On 8 March 2012 23:44, Paul Larson <
paul.larson@linaro.org> wrote:
>
>
> On Thu, Mar 8, 2012 at 4:07 PM, Zach Pfeffer <
zach.pfeffer@linaro.org>
> wrote:
>>
>> Right. If a command in the command log causes the unit-under-test to
>> do any of those things, then the unit should be rebooted (in the case
>> of a hang) or the reboot should be sensed (in case the command caused
>> a reboot) and when the unit boots back up, LAVA would continue the
>> test on the command after the one that caused it to hang, reboot,
>> freeze, etc. LAVA should save the logs for the entire command file
>> run, including all hangs and reboots.
>
> As mentioned when we talked about this on the phone, I don't think this is
> the best way to approach the problem.
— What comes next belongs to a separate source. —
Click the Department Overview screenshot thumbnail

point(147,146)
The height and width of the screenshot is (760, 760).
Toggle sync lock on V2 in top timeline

Currently, if a test hangs, times out,
> reboots improperly (and thus times out because it won't get to the expected
> place), lava will reboot the system back into the test image. However, at
> this point, it will mark the previous testsuite it tried to run as a failed
> run. Then, if there are other tests queued up to run, it will continue
> running with the next one - NOT try to re-enter the existing test and
> continue where it left off. This is not a capability currently supported in
> lava-android-test.
>
> The good news is, I think there's a much more straightforward way to do
> this.
> I haven't really seen an example of the kinds of things you want to run, but
> it seems that it's just a list of several tests, possibly with multiple
> steps in each test. And if it reboots, or has a problem, you want it to
> fail that one and continue to the next. This is very simple to do, if you
> simply define each of those tests as lava-android-tests. Then you can run
> them all in your test job, and I think it will do exactly what you are
> looking for here. Also, they can then be easily reused in other test jobs.